Work order =>
Exact copies of all the lines below are required.

[Saved entries]
+++
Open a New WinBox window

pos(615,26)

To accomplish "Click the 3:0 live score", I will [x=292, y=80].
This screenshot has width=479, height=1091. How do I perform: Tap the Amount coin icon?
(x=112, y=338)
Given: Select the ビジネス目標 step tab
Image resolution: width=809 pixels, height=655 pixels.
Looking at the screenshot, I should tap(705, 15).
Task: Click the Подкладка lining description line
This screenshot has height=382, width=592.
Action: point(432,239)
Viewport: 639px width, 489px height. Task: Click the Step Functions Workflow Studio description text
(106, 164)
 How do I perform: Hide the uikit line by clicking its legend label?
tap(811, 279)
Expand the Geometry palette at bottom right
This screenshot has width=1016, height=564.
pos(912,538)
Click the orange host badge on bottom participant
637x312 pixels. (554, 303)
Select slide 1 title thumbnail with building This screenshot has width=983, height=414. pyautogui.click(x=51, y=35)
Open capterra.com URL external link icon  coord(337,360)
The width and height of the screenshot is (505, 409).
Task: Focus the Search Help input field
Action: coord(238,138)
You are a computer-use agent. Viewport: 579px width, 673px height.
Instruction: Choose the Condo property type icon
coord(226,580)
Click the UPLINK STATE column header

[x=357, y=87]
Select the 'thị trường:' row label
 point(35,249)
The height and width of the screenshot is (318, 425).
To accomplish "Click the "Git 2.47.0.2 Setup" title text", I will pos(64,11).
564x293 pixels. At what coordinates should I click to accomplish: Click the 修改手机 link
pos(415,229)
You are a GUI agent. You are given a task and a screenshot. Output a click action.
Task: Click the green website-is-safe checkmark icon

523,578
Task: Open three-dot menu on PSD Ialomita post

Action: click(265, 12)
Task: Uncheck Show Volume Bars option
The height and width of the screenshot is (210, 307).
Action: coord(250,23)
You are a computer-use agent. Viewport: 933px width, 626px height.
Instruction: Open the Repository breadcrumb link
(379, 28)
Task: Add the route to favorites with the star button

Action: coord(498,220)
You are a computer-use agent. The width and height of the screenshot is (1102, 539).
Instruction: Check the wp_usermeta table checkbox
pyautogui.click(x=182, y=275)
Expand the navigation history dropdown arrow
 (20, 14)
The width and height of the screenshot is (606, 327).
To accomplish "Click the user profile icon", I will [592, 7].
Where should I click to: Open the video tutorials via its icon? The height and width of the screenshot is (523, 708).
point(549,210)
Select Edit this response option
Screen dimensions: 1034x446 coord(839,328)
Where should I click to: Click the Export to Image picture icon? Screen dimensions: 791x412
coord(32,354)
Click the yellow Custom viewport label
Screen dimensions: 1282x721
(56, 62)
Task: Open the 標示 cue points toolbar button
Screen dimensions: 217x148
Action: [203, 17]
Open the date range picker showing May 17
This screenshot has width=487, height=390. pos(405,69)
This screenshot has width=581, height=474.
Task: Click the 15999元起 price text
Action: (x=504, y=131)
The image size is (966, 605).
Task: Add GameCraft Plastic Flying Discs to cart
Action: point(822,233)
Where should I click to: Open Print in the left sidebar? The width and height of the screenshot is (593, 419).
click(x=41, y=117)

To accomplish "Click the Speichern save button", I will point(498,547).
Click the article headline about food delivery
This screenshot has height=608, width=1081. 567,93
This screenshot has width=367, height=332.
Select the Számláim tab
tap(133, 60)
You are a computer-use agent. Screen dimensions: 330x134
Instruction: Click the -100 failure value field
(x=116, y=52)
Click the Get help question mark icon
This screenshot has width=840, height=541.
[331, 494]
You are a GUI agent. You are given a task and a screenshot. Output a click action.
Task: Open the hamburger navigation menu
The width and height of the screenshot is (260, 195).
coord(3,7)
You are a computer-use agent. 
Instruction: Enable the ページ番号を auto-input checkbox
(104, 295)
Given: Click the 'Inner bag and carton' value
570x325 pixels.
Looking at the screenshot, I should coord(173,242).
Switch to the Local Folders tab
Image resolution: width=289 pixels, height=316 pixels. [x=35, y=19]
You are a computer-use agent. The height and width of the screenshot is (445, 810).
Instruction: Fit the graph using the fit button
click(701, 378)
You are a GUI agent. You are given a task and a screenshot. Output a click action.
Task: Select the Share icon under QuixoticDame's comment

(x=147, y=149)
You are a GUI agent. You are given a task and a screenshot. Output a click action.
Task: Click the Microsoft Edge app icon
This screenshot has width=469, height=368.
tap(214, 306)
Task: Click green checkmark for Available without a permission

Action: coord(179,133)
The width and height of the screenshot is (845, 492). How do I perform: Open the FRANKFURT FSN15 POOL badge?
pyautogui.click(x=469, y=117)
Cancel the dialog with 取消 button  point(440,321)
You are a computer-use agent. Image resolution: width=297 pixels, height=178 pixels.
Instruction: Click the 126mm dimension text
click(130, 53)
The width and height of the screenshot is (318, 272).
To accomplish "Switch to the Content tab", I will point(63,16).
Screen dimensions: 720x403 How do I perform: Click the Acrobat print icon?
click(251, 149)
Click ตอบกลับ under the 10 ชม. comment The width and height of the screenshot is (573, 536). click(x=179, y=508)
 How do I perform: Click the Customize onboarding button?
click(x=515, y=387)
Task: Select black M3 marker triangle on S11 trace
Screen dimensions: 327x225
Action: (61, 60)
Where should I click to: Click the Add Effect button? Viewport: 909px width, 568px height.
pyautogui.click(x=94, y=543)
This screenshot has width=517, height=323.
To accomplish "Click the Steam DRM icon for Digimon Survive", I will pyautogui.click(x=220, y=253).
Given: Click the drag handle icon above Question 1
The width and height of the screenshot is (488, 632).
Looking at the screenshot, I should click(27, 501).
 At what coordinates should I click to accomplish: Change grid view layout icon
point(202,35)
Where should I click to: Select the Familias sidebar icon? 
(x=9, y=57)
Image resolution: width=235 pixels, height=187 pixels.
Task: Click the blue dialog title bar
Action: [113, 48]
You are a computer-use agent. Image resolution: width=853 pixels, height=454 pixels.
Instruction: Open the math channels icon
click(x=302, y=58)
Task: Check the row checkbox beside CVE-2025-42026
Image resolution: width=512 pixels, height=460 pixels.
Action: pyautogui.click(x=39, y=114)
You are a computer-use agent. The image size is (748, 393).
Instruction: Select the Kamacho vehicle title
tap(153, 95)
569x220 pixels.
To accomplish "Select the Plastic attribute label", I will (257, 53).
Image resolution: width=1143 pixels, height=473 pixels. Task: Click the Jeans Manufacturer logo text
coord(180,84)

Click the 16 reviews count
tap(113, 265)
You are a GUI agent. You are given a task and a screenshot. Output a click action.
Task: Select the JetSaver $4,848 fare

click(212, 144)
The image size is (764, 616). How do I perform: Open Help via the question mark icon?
+++
Task output =>
Open a New WinBox window

pos(615,26)

To accomplish "Click the 3:0 live score", I will [x=292, y=80].
This screenshot has width=479, height=1091. How do I perform: Tap the Amount coin icon?
(x=112, y=338)
Given: Select the ビジネス目標 step tab
Image resolution: width=809 pixels, height=655 pixels.
Looking at the screenshot, I should tap(705, 15).
Task: Click the Подкладка lining description line
This screenshot has height=382, width=592.
Action: point(432,239)
Viewport: 639px width, 489px height. Task: Click the Step Functions Workflow Studio description text
(106, 164)
 How do I perform: Hide the uikit line by clicking its legend label?
tap(811, 279)
Expand the Geometry palette at bottom right
This screenshot has width=1016, height=564.
pos(912,538)
Click the orange host badge on bottom participant
637x312 pixels. (554, 303)
Select slide 1 title thumbnail with building This screenshot has width=983, height=414. pyautogui.click(x=51, y=35)
Open capterra.com URL external link icon  coord(337,360)
The width and height of the screenshot is (505, 409).
Task: Focus the Search Help input field
Action: coord(238,138)
You are a computer-use agent. Viewport: 579px width, 673px height.
Instruction: Choose the Condo property type icon
coord(226,580)
Click the UPLINK STATE column header

[x=357, y=87]
Select the 'thị trường:' row label
 point(35,249)
The height and width of the screenshot is (318, 425).
To accomplish "Click the "Git 2.47.0.2 Setup" title text", I will pos(64,11).
564x293 pixels. At what coordinates should I click to accomplish: Click the 修改手机 link
pos(415,229)
You are a GUI agent. You are given a task and a screenshot. Output a click action.
Task: Click the green website-is-safe checkmark icon

523,578
Task: Open three-dot menu on PSD Ialomita post

Action: click(265, 12)
Task: Uncheck Show Volume Bars option
The height and width of the screenshot is (210, 307).
Action: coord(250,23)
You are a computer-use agent. Viewport: 933px width, 626px height.
Instruction: Open the Repository breadcrumb link
(379, 28)
Task: Add the route to favorites with the star button

Action: coord(498,220)
You are a computer-use agent. The width and height of the screenshot is (1102, 539).
Instruction: Check the wp_usermeta table checkbox
pyautogui.click(x=182, y=275)
Expand the navigation history dropdown arrow
 (20, 14)
The width and height of the screenshot is (606, 327).
To accomplish "Click the user profile icon", I will [592, 7].
Where should I click to: Open the video tutorials via its icon? The height and width of the screenshot is (523, 708).
point(549,210)
Select Edit this response option
Screen dimensions: 1034x446 coord(839,328)
Where should I click to: Click the Export to Image picture icon? Screen dimensions: 791x412
coord(32,354)
Click the yellow Custom viewport label
Screen dimensions: 1282x721
(56, 62)
Task: Open the 標示 cue points toolbar button
Screen dimensions: 217x148
Action: [203, 17]
Open the date range picker showing May 17
This screenshot has width=487, height=390. pos(405,69)
This screenshot has width=581, height=474.
Task: Click the 15999元起 price text
Action: (x=504, y=131)
The image size is (966, 605).
Task: Add GameCraft Plastic Flying Discs to cart
Action: point(822,233)
Where should I click to: Open Print in the left sidebar? The width and height of the screenshot is (593, 419).
click(x=41, y=117)

To accomplish "Click the Speichern save button", I will point(498,547).
Click the article headline about food delivery
This screenshot has height=608, width=1081. 567,93
This screenshot has width=367, height=332.
Select the Számláim tab
tap(133, 60)
You are a computer-use agent. Screen dimensions: 330x134
Instruction: Click the -100 failure value field
(x=116, y=52)
Click the Get help question mark icon
This screenshot has width=840, height=541.
[331, 494]
You are a GUI agent. You are given a task and a screenshot. Output a click action.
Task: Open the hamburger navigation menu
The width and height of the screenshot is (260, 195).
coord(3,7)
You are a computer-use agent. 
Instruction: Enable the ページ番号を auto-input checkbox
(104, 295)
Given: Click the 'Inner bag and carton' value
570x325 pixels.
Looking at the screenshot, I should coord(173,242).
Switch to the Local Folders tab
Image resolution: width=289 pixels, height=316 pixels. [x=35, y=19]
You are a computer-use agent. The height and width of the screenshot is (445, 810).
Instruction: Fit the graph using the fit button
click(701, 378)
You are a GUI agent. You are given a task and a screenshot. Output a click action.
Task: Select the Share icon under QuixoticDame's comment

(x=147, y=149)
You are a GUI agent. You are given a task and a screenshot. Output a click action.
Task: Click the Microsoft Edge app icon
This screenshot has width=469, height=368.
tap(214, 306)
Task: Click green checkmark for Available without a permission

Action: coord(179,133)
The width and height of the screenshot is (845, 492). How do I perform: Open the FRANKFURT FSN15 POOL badge?
pyautogui.click(x=469, y=117)
Cancel the dialog with 取消 button  point(440,321)
You are a computer-use agent. Image resolution: width=297 pixels, height=178 pixels.
Instruction: Click the 126mm dimension text
click(130, 53)
The width and height of the screenshot is (318, 272).
To accomplish "Switch to the Content tab", I will point(63,16).
Screen dimensions: 720x403 How do I perform: Click the Acrobat print icon?
click(251, 149)
Click ตอบกลับ under the 10 ชม. comment The width and height of the screenshot is (573, 536). click(x=179, y=508)
 How do I perform: Click the Customize onboarding button?
click(x=515, y=387)
Task: Select black M3 marker triangle on S11 trace
Screen dimensions: 327x225
Action: (61, 60)
Where should I click to: Click the Add Effect button? Viewport: 909px width, 568px height.
pyautogui.click(x=94, y=543)
This screenshot has width=517, height=323.
To accomplish "Click the Steam DRM icon for Digimon Survive", I will pyautogui.click(x=220, y=253).
Given: Click the drag handle icon above Question 1
The width and height of the screenshot is (488, 632).
Looking at the screenshot, I should click(27, 501).
 At what coordinates should I click to accomplish: Change grid view layout icon
point(202,35)
Where should I click to: Select the Familias sidebar icon? 
(x=9, y=57)
Image resolution: width=235 pixels, height=187 pixels.
Task: Click the blue dialog title bar
Action: [113, 48]
You are a computer-use agent. Image resolution: width=853 pixels, height=454 pixels.
Instruction: Open the math channels icon
click(x=302, y=58)
Task: Check the row checkbox beside CVE-2025-42026
Image resolution: width=512 pixels, height=460 pixels.
Action: pyautogui.click(x=39, y=114)
You are a computer-use agent. The image size is (748, 393).
Instruction: Select the Kamacho vehicle title
tap(153, 95)
569x220 pixels.
To accomplish "Select the Plastic attribute label", I will (257, 53).
Image resolution: width=1143 pixels, height=473 pixels. Task: Click the Jeans Manufacturer logo text
coord(180,84)

Click the 16 reviews count
tap(113, 265)
You are a GUI agent. You are given a task and a screenshot. Output a click action.
Task: Select the JetSaver $4,848 fare

click(212, 144)
The image size is (764, 616). How do I perform: Open Help via the question mark icon?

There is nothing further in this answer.